───── AVAILABLE DATA ─────
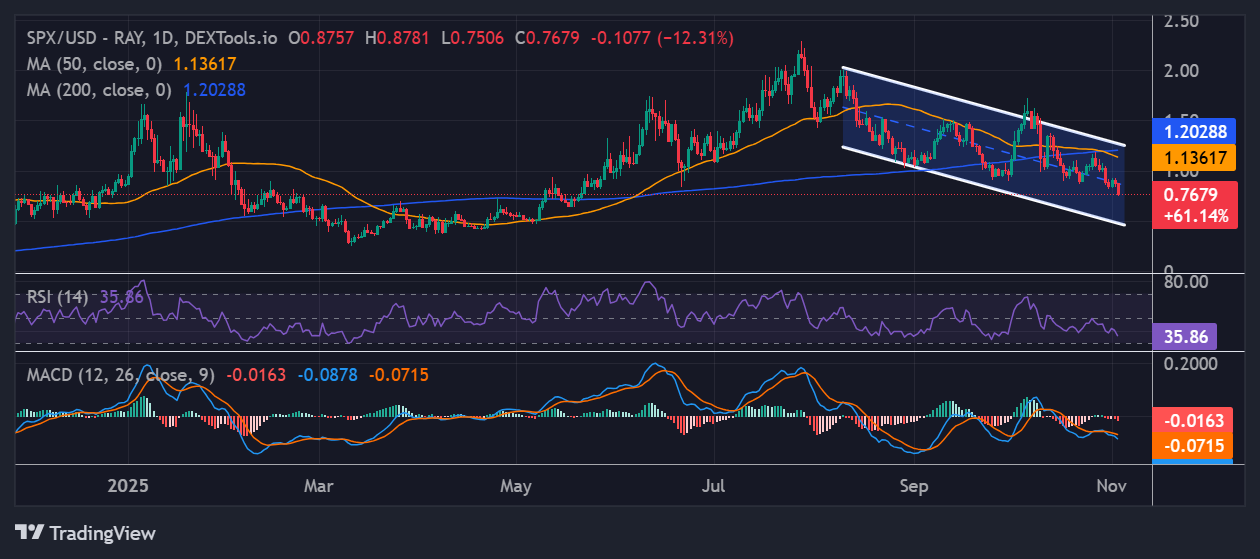
Task: Click the upper white channel trendline
Action: click(985, 106)
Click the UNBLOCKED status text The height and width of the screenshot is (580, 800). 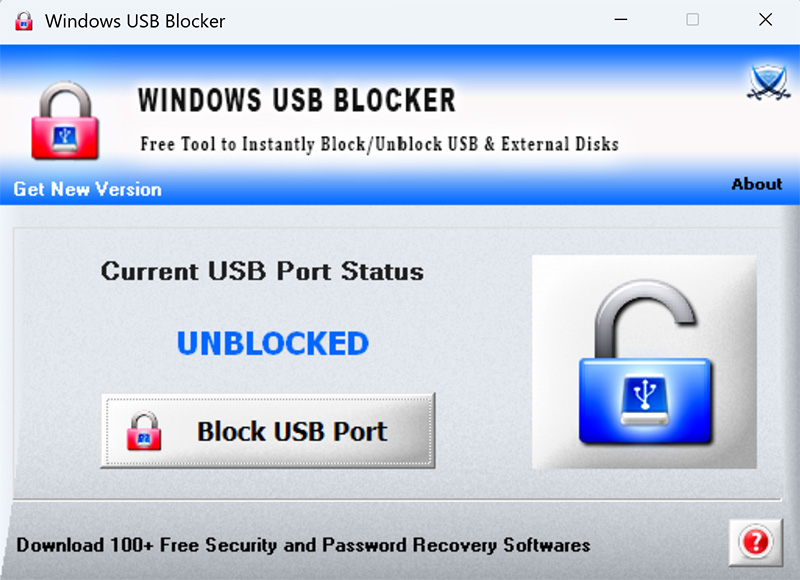tap(273, 344)
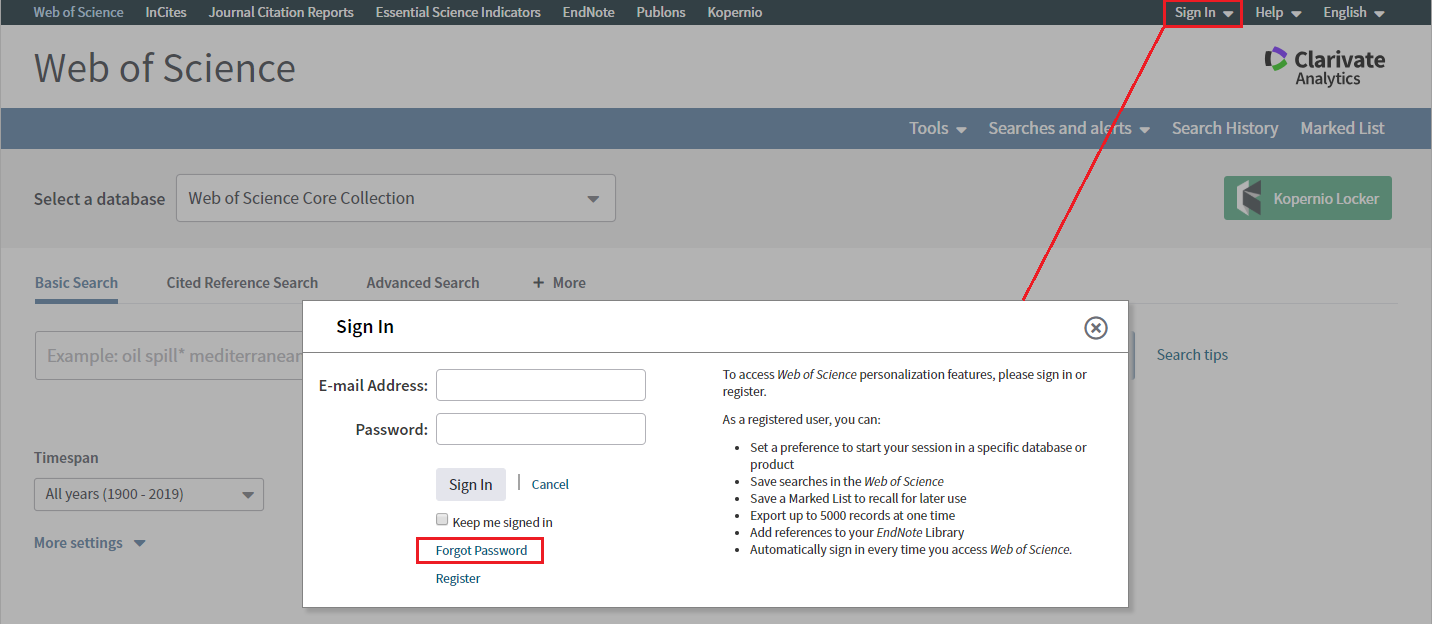Viewport: 1432px width, 624px height.
Task: Navigate to Publons
Action: [660, 12]
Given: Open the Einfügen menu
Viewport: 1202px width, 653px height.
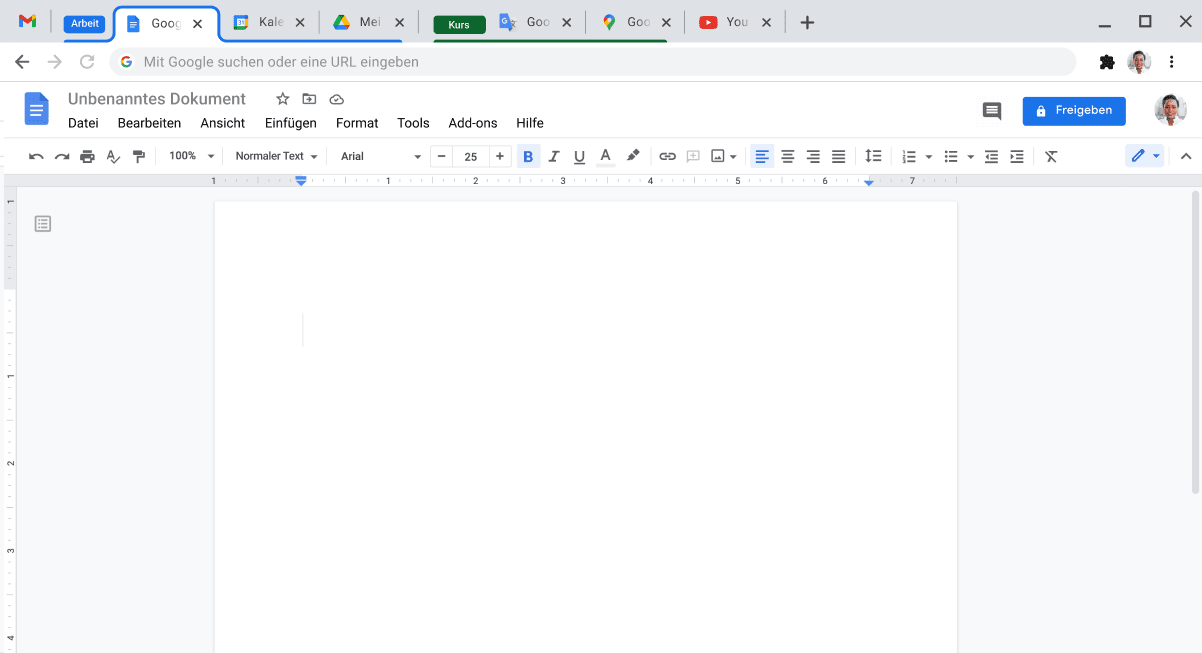Looking at the screenshot, I should [290, 123].
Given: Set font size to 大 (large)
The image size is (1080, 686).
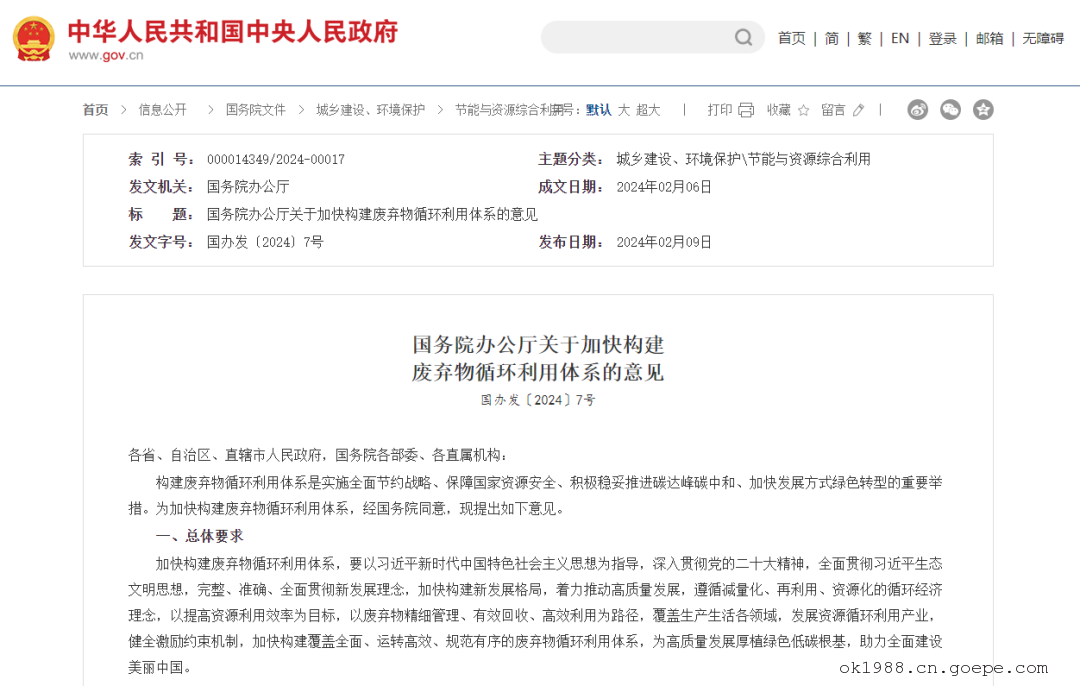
─────
ASSIGNMENT -
Retype exactly the lines from the one containing "Given: Set font size to 大 (large)" through the last line of the records above, both included, and leave out any pictures.

ANSWER SPACE -
Given: Set font size to 大 (large)
The image size is (1080, 686).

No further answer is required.